La scénarisation peut aussi agencer les moments de calme et de tension pour éviter que tous les arcs narratifs atteignent leurs apogées en même temps, créant une cacophonie où personne ne s’intéresse au destin grandiose ou tragique des autres. Dans la murder Harry Potter L’héritage : 7 ans à Poudlard, découpée en actes, le dernier acte est focalisé sur l’action cruciale que vont faire deux personnages. Les autres joueuses ont bien sûr leur rôle à tenir, mais il sera du registre de la conversation. On sait (sans savoir qui) que deux personnages vont être au centre de l’attention. Et ça fonctionne ! Quand les deux personnages font ce qu’ils doivent faire, tous les regards se tournent vers eux. L’effet d’aura est indéniable. L’idéal serait de s’inspirer de cette méthode pour écrire des scénarios qui offrent successivement un quart d’heure de gloire à chaque joueuse.

 

Ceci dit, le climax dramatique d’un GN n’a pas forcément besoin d’intervenir de manière publique. Il peut aussi être “décentralisé”, où chaque petit groupe (voire chaque individu) le vit séparément, phénomène qu’on observe beaucoup dans les GN impro où les enjeux de la « grande histoire » sont souvent éclipsés par les « petites histoires » des unes et des autres.

 

2.6. Les signes gestuels

 

Les mécaniques constituent un langage qui permet d’huiler les rouages. Ainsi des signes gestuels. Par exemple, croiser les doigts signifie : “C’est mon personnage qui fait ça / pense ça / dit ça, pas moi.”, ce qui permet par exemple d’engueuler un autre personnage comme du poisson pourri en signifiant bien que c’est le personnage qui a du ressentiment, pas la joueuse. À l’opposé, j’ai un faible pour le terme “vraiment vraiment” qui permet de s’exprimer en tant que joueuse, et non en tant que personnage.

 

Paradoxalement, la possibilité de faire des différences claires entre joueuse et personnage sans briser l’immersion vous autorise plus largement à vous abandonner à l’alibi, puisque vous avez un moyen de dissiper les ambiguïtés auprès des autres. (Quand bien même ce serait un pieux mensonge de votre part, par exemple si vous voulez rassurer votre vis-à-vis tout en dissimulant que vous êtes en état de bleed intense.)

 

Pour aller plus loin :

[Article] Felondra, Les signes gestuels : petit mode d’emploi, sur Une Pincée de Fel’

 

2.7. Tiers-lieu et cercle magique

 

Mais le rôle principal du game design est plus large : établir un tiers-lieu où les conventions sociales ordinaires n’ont plus cours. Dans le GN Le lierre et la vigne, le polyamour est la norme. Dans le GN Les Sentes, tout le monde est amnésique et l’identité est un concept très fluide. Dans le GN Le quota, certaines joueuses incarnent des migrants, d’autres incarnent leurs assistants, leurs juges ou leurs geôliers. Il me semble ainsi que l’alibi de chaque joueuse est légitimé par l’ambiance générale, quand le chamboulement global des repères permet le lâcher-prise individuel.

______________________________

■ **Consigne 1**
Quelles lignes des entrées ci-dessous contiennent la chaîne « cookies » ? Recopiez chacune d'elles en entier.

______________________________

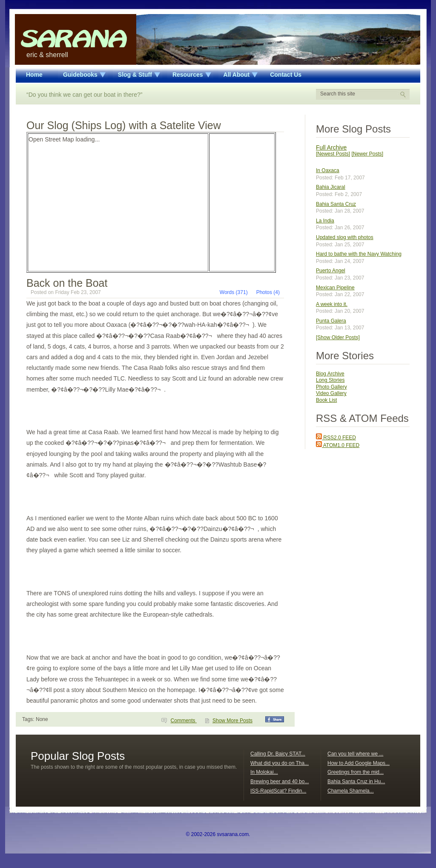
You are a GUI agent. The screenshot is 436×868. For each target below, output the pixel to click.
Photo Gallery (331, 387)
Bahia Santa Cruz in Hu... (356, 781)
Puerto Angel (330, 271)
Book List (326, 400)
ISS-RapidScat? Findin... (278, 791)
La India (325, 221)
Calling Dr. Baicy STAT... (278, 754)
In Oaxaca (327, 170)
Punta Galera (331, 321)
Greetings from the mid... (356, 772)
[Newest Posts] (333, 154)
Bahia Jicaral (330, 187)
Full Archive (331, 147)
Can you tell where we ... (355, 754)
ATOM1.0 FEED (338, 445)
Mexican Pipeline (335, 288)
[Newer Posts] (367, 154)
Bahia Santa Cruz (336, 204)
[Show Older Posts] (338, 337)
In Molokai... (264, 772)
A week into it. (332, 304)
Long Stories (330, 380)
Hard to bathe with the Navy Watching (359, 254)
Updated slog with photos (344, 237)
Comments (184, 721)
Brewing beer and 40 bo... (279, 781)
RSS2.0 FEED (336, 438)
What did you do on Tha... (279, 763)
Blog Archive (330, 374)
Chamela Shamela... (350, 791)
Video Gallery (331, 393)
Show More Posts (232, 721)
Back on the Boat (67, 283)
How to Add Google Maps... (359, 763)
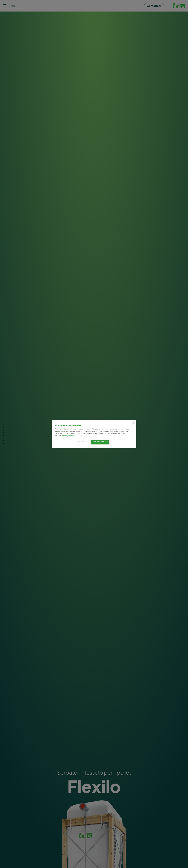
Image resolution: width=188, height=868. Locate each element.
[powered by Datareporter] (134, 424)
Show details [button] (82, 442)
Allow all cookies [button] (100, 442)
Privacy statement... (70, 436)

______________________________

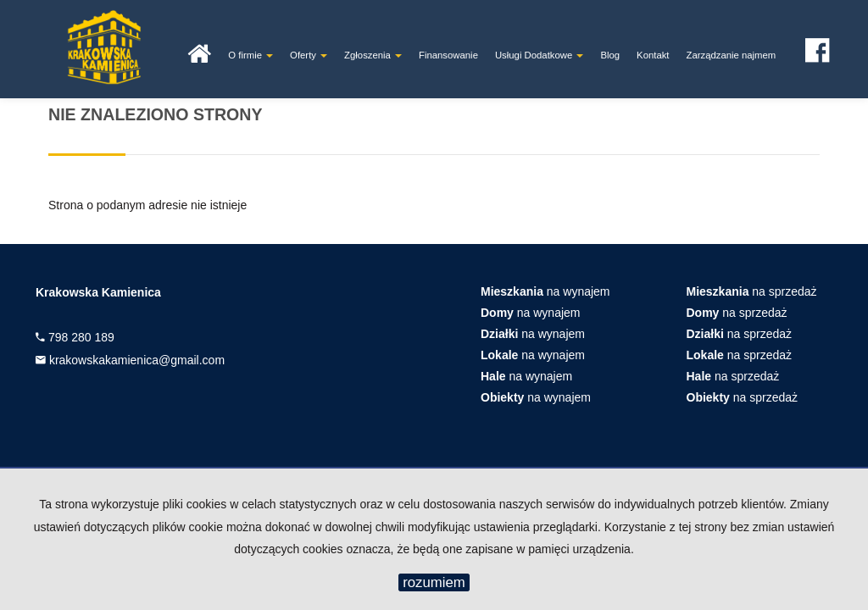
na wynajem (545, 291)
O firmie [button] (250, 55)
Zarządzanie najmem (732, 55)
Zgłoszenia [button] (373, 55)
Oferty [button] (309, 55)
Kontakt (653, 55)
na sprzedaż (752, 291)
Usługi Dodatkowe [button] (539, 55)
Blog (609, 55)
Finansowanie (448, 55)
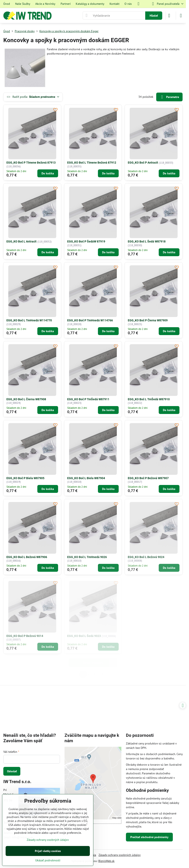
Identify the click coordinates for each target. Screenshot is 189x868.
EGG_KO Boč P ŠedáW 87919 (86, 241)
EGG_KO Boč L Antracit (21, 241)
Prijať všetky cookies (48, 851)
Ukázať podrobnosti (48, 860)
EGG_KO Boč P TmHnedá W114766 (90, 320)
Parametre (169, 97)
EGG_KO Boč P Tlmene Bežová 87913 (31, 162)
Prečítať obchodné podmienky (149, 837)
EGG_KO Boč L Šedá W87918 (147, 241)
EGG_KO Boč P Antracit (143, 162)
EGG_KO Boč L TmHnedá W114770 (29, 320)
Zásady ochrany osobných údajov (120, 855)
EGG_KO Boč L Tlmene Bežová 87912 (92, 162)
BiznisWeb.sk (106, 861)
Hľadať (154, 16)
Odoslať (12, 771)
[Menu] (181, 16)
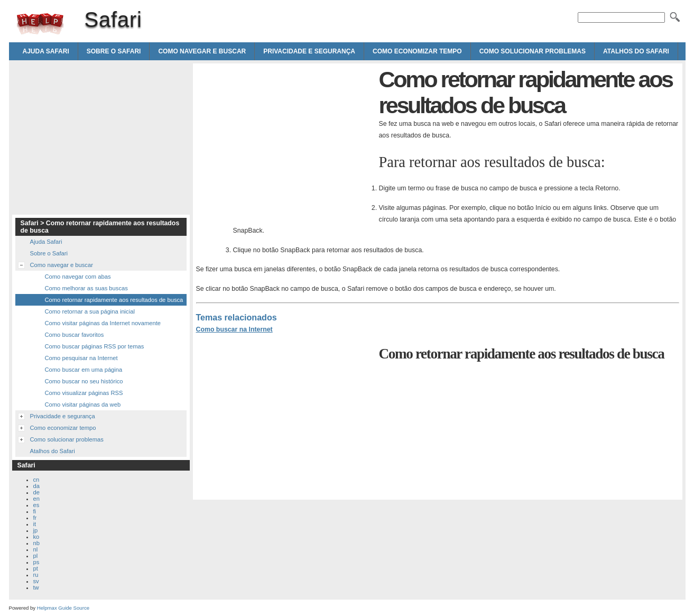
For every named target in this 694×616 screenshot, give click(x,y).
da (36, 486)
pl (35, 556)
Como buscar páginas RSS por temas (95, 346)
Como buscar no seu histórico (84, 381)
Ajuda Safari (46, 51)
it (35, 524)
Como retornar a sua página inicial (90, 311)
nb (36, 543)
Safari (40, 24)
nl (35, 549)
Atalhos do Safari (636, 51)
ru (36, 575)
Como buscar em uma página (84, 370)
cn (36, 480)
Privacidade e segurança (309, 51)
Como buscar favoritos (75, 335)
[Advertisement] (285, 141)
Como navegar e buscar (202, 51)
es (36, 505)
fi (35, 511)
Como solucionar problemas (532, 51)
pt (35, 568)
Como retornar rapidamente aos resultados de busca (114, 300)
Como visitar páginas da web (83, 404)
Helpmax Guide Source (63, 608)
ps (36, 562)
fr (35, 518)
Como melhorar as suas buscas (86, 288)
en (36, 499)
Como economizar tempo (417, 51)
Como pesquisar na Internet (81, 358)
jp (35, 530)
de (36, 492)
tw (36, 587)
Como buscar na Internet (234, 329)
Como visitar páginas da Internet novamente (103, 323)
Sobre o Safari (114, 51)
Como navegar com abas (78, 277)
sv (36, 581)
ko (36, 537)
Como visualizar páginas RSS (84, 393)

______________________________

■ **Consigne 2**
Pouvez-vous reprendre le passage de l'article plus haut qui s'ouvre sur les mots contenant « Les mécaniques constituent » et se clôt sur « tant que personnage. », en remplaçant « poisson pourri » par « chien galeux » ?

■ **Corrigé détaillé 1**
Allow all cookies [button] (100, 442)
Prijať všetky cookies (48, 851)

■ **Corrigé détaillé 2**
Les mécaniques constituent un langage qui permet d’huiler les rouages. Ainsi des signes gestuels. Par exemple, croiser les doigts signifie : “C’est mon personnage qui fait ça / pense ça / dit ça, pas moi.”, ce qui permet par exemple d’engueuler un autre personnage comme du chien galeux en signifiant bien que c’est le personnage qui a du ressentiment, pas la joueuse. À l’opposé, j’ai un faible pour le terme “vraiment vraiment” qui permet de s’exprimer en tant que joueuse, et non en tant que personnage.